Green Loans vs. Green Mortgages
Most green loans are categorized as either personal or home improvement loans. And unless you specifically seek out a secured loan, they generally don’t require you to sign over your house or car to qualify. However, they typically only fund one upgrade and come with higher interest rates and shorter repayment terms.
By contrast, green mortgages use your home as collateral against the loan. And if you default, the lender has the right to repossess and sell your property to cover your debts. That said, you can generally borrow more at once to fund multiple projects. You may also qualify for better interest rates and repayment terms up to 30 years.
How to Get a Green Loan
How you apply for a green loan depends on the type of loan you need.
For a traditional green loan, you may have to meet specific qualifications. For instance, the lender may require a home energy audit to prove that your upgrades will provide measurable environmental benefits.
Aside from such particularities, getting a green loan and personal loan typically follow the same process:
- Check your credit score and eligibility
- Shop and compare lenders
- Submit your loan application(s)
- Accept the proposal that meets your needs
- Repay your debt through monthly installments
Getting a green mortgage can be slightly more involved since you’re using a house as collateral against a much larger loan. Though the process is similar, you may have to jump through additional hoops like:
- Getting an appraisal
- Paying for an inspection
- Conducting an energy audit
>> More: How to Apply for a Personal Loan
What Are the Advantages of Green Loans?
Traditional and home green loans come with significant advantages over regular personal loans, including:
- Higher loan limits
- Lower interest rates
- Longer repayment terms
- Broader eligibility requirements
- The availability of funding programs
What Are the Disadvantages of Green Loans?
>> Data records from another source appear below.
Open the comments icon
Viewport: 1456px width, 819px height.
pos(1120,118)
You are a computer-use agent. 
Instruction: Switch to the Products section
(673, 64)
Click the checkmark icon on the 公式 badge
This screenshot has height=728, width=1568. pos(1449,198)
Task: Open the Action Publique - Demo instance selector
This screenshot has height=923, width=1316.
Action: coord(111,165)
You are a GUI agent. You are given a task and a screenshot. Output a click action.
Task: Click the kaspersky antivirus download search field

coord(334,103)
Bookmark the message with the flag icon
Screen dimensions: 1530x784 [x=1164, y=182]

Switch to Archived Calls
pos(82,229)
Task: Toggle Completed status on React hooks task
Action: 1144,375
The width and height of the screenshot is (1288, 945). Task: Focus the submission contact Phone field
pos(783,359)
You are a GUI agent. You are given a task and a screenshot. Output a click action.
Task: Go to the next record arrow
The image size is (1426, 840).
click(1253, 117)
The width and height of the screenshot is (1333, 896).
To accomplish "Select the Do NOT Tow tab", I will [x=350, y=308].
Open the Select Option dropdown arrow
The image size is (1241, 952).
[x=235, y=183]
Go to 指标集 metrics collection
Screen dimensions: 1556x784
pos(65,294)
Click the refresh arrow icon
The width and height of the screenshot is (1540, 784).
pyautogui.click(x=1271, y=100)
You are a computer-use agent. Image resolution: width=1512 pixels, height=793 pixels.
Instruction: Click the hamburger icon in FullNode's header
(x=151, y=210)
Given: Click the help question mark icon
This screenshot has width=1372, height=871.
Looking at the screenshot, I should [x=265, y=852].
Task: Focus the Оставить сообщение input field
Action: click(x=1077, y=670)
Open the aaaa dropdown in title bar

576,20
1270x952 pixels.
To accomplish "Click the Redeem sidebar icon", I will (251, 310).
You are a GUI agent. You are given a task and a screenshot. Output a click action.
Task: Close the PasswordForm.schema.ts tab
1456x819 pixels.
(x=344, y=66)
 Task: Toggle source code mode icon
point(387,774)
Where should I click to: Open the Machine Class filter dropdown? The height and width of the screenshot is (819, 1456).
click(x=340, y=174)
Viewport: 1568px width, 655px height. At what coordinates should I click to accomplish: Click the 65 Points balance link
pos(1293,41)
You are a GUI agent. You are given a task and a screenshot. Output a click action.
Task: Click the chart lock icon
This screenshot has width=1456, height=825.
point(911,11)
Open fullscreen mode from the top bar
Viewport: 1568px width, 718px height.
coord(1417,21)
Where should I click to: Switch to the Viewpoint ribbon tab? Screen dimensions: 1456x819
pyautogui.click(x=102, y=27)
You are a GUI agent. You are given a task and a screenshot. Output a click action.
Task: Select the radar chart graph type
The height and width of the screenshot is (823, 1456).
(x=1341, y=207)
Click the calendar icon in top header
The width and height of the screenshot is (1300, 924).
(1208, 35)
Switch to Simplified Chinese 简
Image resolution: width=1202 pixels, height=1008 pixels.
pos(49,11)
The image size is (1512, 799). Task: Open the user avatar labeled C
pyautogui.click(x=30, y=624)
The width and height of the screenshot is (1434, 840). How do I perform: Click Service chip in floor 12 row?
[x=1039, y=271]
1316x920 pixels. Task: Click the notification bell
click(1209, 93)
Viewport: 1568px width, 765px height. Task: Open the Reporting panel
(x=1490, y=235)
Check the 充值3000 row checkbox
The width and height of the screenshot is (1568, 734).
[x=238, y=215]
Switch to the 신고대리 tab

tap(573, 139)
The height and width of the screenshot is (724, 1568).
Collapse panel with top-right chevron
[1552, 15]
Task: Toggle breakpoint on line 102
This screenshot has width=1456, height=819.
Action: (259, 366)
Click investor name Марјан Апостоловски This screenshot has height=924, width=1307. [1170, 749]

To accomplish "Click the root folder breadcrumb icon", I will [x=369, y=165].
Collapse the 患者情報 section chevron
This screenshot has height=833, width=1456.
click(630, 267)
However, green loans also carry some disadvantages like:
- Home energy audit requirements (sometimes annually for the life of the loan)
- Personalized installation requirements – for instance, having to hire a specific company or use certain tools
- Extra documentation requirements to prove you’re meeting energy efficiency targets
- Longer payment plans that can increase your interest costs, potentially negating your energy bill savings
What Qualifies as a Green Loan?
A traditional green loan is generally defined as a loan used to upgrade your home’s energy efficiency while subjecting you to specific environmental criteria. They may also have different payment structures than regular personal loans. For example, some solar panel agreements let you add your payments to your electric bill or sell your excess electricity
Are Green Loans Worth It?
For some people, reducing their environmental impact makes a green loan worth it regardless of the financial aspect. But if you’re looking to see savings on your monthly bills, a green loan may or may not be worth it.
The answer there depends on how efficient you make your home versus the expense of your loan. If your loan costs more than you recoup in long-term energy savings (or by selling the house), you may come out in a wash or even in the red.
But if you’re comparing traditional green loans versus personal loans for upgrading your home, green loans typically win out due to their lower interest rates and longer terms. However, that’s not always the case, so be sure to shop around before selecting a particular loan or lender.
Bottom Line: What Is a Green Loan?
Green loans can provide the funding you need to upgrade your home and lower your environmental footprint. And as the need – and push – for green financing grows, more companies will likely pop up to fill the niche and make prohibitive upfront costs more affordable than ever. As always, the key is to research your needs, shop around, and find a lender that works for you.